My days have been spent working on making my life comfortable and my room livable. Those of you who know me well, know how carefully I will decorate and organize my room. It can become almost obsessive but the rewards are worth it. Life is a lot easier when Home feels like Home. So I’ve replaced the dirt floors with a plastic covering, made a nice bed, painted and covered my walls and set up a small kitchen. I even bought a spare mattress for when you visit me.
My last days in Addis Alem were full of tears and anxiety. My host family cried every night for the week leading up to my departure. Fetsom, the 9 year old, ran away the day I left because he didn’t want to say goodbye. They were as emotional as I was anxious. Personally, I was ready for some alone time. Ready for some sleep! Ready to become a volunteer and start doing something. We had been cooped up for almost 3 months training and learning the language and were about to be released into the wild. We headed to our swearing in ceremony, where we had the privelage of meeting the President of Ethiopia. He shook our hands, handed us a certificate, and with that, we were off.
Last summer, the concept of being alone in a remote African town seemed daunting. Now, I couldn’t wait.
Spending the past months with 33 Peace Corps Volunteers was incredibly fun. I made close friends, fast. These were the kinds of guys who brought out the best, and worst, in me. It was like being back in college, constantly joking and having a blast. But a large part of me was aching to get away.
I would say the biggest personal reason for coming here was to figure out more about myself and become a better person. Being with awesome people brought out my social and extroverted self, but that’s not who I came here to be.
Secondly, I was very excited at the idea of becoming entirely independent. And I can honestly say the process of relying on myself has been very therapeutic. I cook, clean, and do my laundry.
Yes Mom, you read that. I know, hard to believe.
For example, yesterday afternoon was a busy day for me: I cooked and I did the dishes.
Yet, this was an all day event. I walked through the jungle for 40 minutes to the store that sells eggs. Then I headed to another store for some onions and garlic. Finally I bought a pound of potatoes.
By the time I got home, peeled the potatoes, roasted them until slightly burnt, and fried the eggs on top, the sun was setting. I washed the dishes while listening to some Otis Redding and called it a day. A very productive day I’d say.
So this is life in the Peace Corps. I am in the process of working with an orphanage, honey farmers, a coffee co-op, and the tourism office. However, just as with cooking, working here takes a great amount of patience. Everything moves slowly here, and worrying over fast results is counter-productive. I have big dreams but letting these develop rather than forcing them is likely the better strategy.

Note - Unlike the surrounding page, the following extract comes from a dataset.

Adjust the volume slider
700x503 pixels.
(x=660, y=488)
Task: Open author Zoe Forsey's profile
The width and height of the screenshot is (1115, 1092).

This has been the lesson so far: So much of the Peace Corps is about slowing down. I’m losing my obsession with time, losing this American obligation to the clock. Back home, we are all so connected to the seconds and minutes. We display the time on our watches, cell phones, ipods, alarm clocks, microwaves, radios, and computers. Being on time is being late.
Here in Ethiopia, showing up is being early. Here, we have the sun.
In some ways this lifestyle is better, and in some ways it is worse. However it is certainly more relaxing.
Thoughts of the week:
- The music that I have to listen to during my walk into town is hilarious. Out of a mud hut, a boom box will blast either: Avril Lavigne, Jay-Z or Celine Dion. The Ethiopian obsession with Celine Dion is hilarious. Even funnier is listening to them rap Jay-Z songs in their African accents.
- I’ve gotten 5 marriage proposals so far. When I declined, all 5 asked me if I had a brother. Luke, you have some prospects down here. One even handed me a picture and a letter in broken English asking to become your wife. Something to think about I guess.
- The best proposal came from my neighbor, Sedenya, age 5. She came over with her photo album, a plastic ring, and told me she loves me. She is painfully cute.
- Like I said, I will likely be coming home the father of an adopted child.
- The most homesick you’ll ever get is when you are sick. And far from home.
- Its just not Christmas when its 80 degrees out. I’ve always loved summer, and thought living in San Diego would be wonderful. But I think the best part of home is the seasons.
- That being said, wouldn’t it be nice to get a break from the cold and come here for a week? Think about it…
- So far here is what I’ve gathered about what is on the mind of any given Ethiopian on any given day.
7. I can’t help but think my Peace Corps experience isn’t quite authentic. However I won’t complain. Having the ability to video chat with Carly has been absolutely amazing. I often think about those in the Military who leave their wives behind– and how what I’m doing pales in comparison to them. That takes balls.